■ **EXTRACT**
-- start --

Applying those considerations here, the Court finds the law of Texas should be applied. The entire transfer originated from Texas. The transfer was approved by directors in Texas and otherwise was derivative of actions taken in Texas. The distribution was directed from Texas. Integra's principal place of business was Texas. A significant number of the creditors affected by the transfer were located in Texas. A significant number of shareholders receiving the distribution were located in Texas. An incorporation certificate and a few shareholders constituted the debtor's only contact with Delaware at the time of the transfer. Therefore, the substantive law of Texas applies to the fraudulent transfer claims. Because the four-year statute of limitation period had not *363 expired at the time Integra filed for bankruptcy, the fraudulent transfer claims are not barred.
Although this Court believes Texas law should be applied, even if Delaware law applied, the limitations period would not have run for those creditors who extended credit after the transfer and within three years before the bankruptcy petition was filed. The Delaware Fraudulent Conveyance Act provides that fraudulent transfers may be set aside by creditors who extend credit after the date of the transfer. 6 Del.C. §§ 1305, 1306 and 1307.[7]
The Fund urges the Court to follow Kupetz v. Wolf, 845 F.2d 842 (9th Cir.1988), to bar the post-transfer creditors' claims. Kupetz held that notwithstanding the language in the fraudulent conveyance statute, post-transfer creditors with actual or constructive knowledge of a transaction cannot later complaint of its effects. Kupetz involved an LBO transaction.
The Court agrees with those courts which have criticized the reasoning of Kupetz. See Bay Plastics Inc. v. BT Commercial Corp. (In re Bay Plastics, Inc.), 187 B.R. 315, 327 (Bankr.D.Cal.1995). Certainly Kupetz does not apply to creditors who did not voluntarily extend credit to the debtor, such as taxing authorities who cannot in the ordinary course of business evaluate the financial condition of the debtor before extending credit. Furthermore, the Court does not find that the statements about the transfer in the Wall St. Journal were sufficient to impute knowledge to trade creditors. While the post-transfer creditors could have done evaluation of the financial condition of the debtor before extending credit, in the ordinary course of business for small trade creditors, that is not done. Therefore, even if the Delaware statute of limitations applies, the Court will not follow the Kupetz exception regarding knowledge and instead will apply the plain language of the statute which allows the post-transfer creditors to be protected from the conveyance.
III. Determination of Unlawful Dividend Recovery from Shareholders
As a preliminary matter, the Court must determine whether Delaware law should apply to the issue of dividend recovery. The Restatement incorporates a selective, "issue-by-issue approach to determining choice of law." Johnson v. Continental Airlines Corp., 964 F.2d 1059, 1063 (10th Cir. 1992). For example, the court in In re Revco D.S., Inc., 118 B.R. 468, 501-504 (Bankr. N.D.Ohio 1990), relied upon a recommendations by a court-appointed examiner which concluded that the law of the state of incorporation governed the improper dividend claims and the law of Ohio governed the fraudulent conveyance claims. See also, Geren v. Quantum Chemical Corp., 832 F. Supp. 728 (S.D.N.Y.1993) (court applied New York fraudulent conveyance law to fraudulent conveyance claim and Virginia law to unlawful dividend claim arising out of a Virginia corporation's payment of a dividend); and In re Sunshine Precious Metals, Inc., 157 B.R. 159 (Bankr.D.Idaho 1993) (court applied Texas Fraudulent Transfer Act to fraudulent transfer claim and Delaware law to an unlawful dividend claim arising out of a Delaware corporation's transfer of assets to its sole shareholder).

-- end --

■ **WORK TO BE COMPLETED**
Render this sentence from the court opinion into Spanish: "The Delaware Fraudulent Conveyance Act provides that fraudulent transfers may be set aside by creditors who extend credit after the date of the transfer."

■ **LISTED ENTRIES**
-- start --

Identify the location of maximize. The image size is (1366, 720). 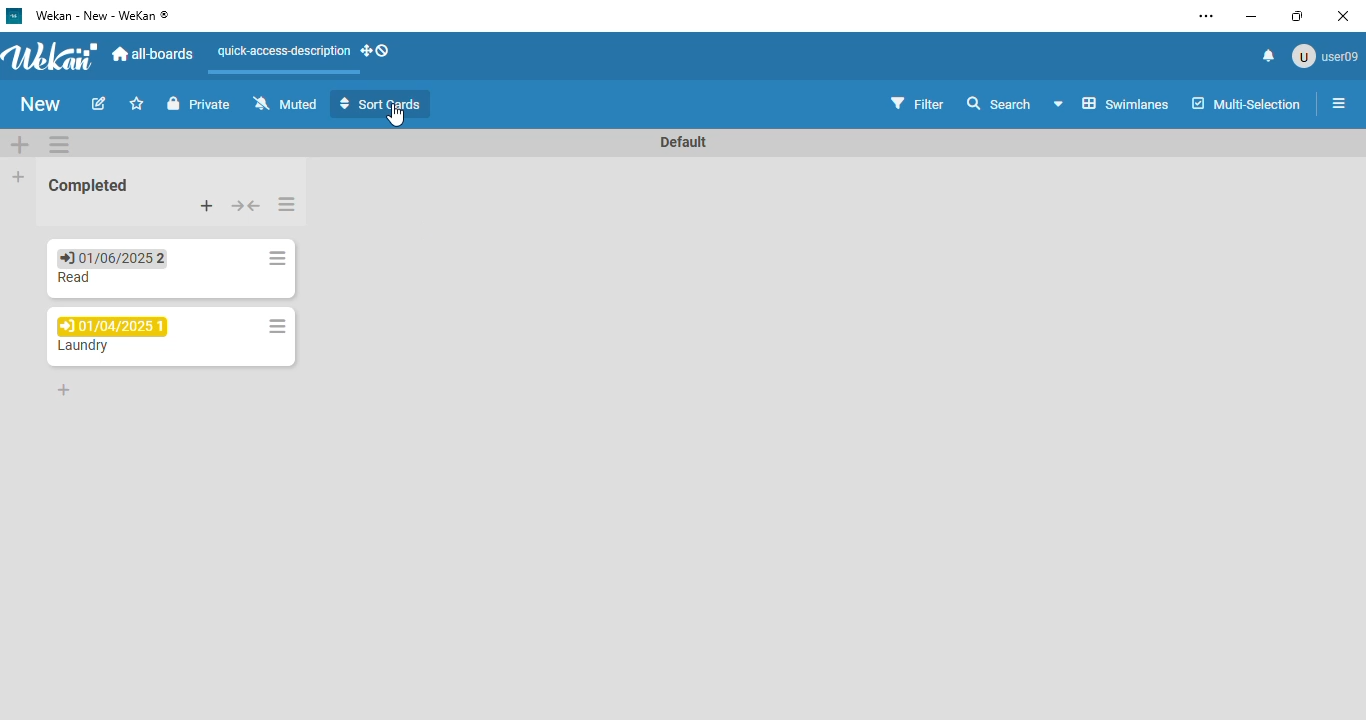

-- end --
-- start --

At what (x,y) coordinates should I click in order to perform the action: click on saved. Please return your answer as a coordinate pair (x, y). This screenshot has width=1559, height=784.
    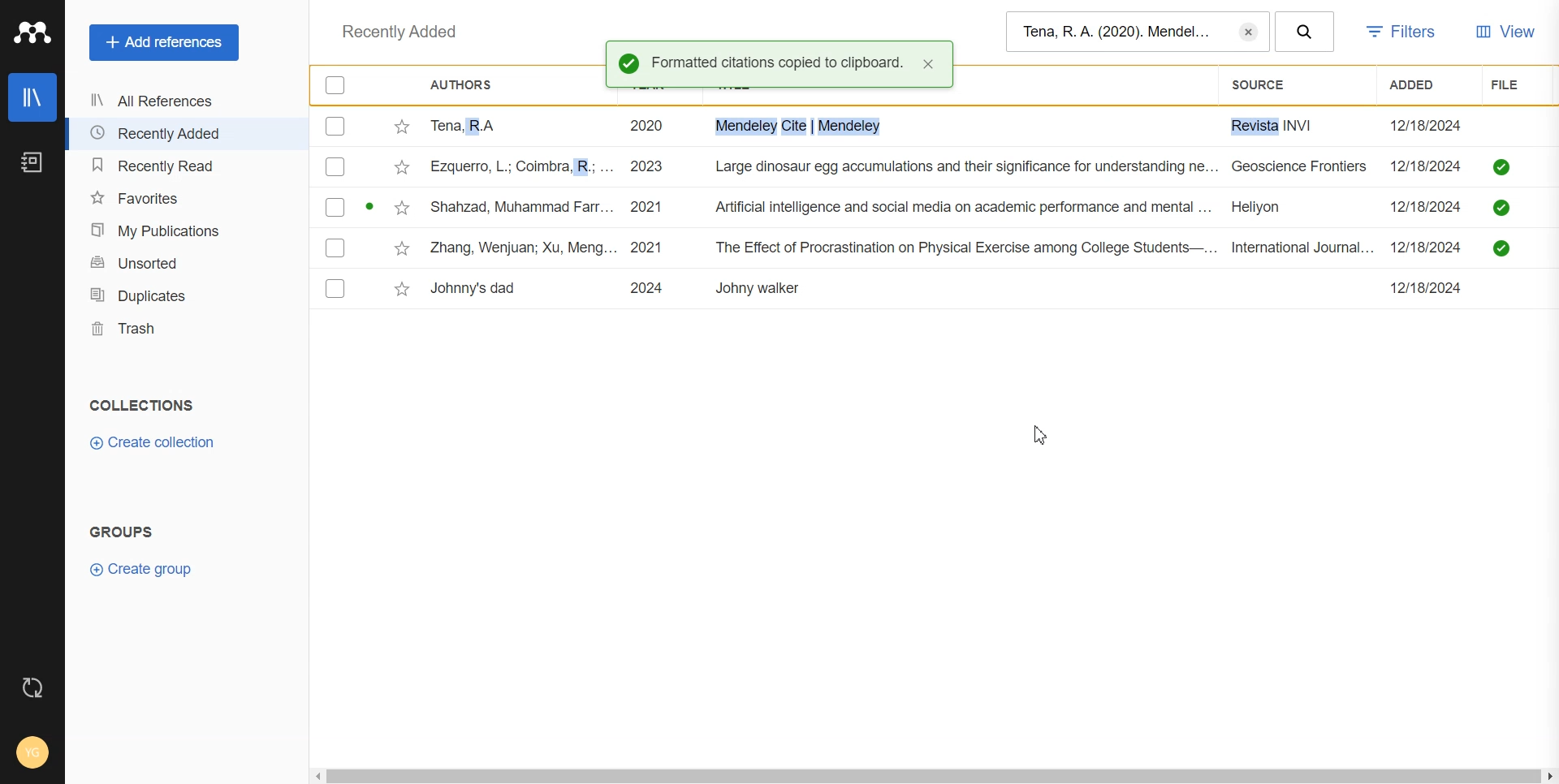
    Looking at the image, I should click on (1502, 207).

-- end --

■ **FINISHED ANSWER**
La Ley de Transmisiones Fraudulentas de Delaware dispone que las transferencias fraudulentas pueden ser anuladas por los acreedores que otorguen crédito después de la fecha de la transferencia.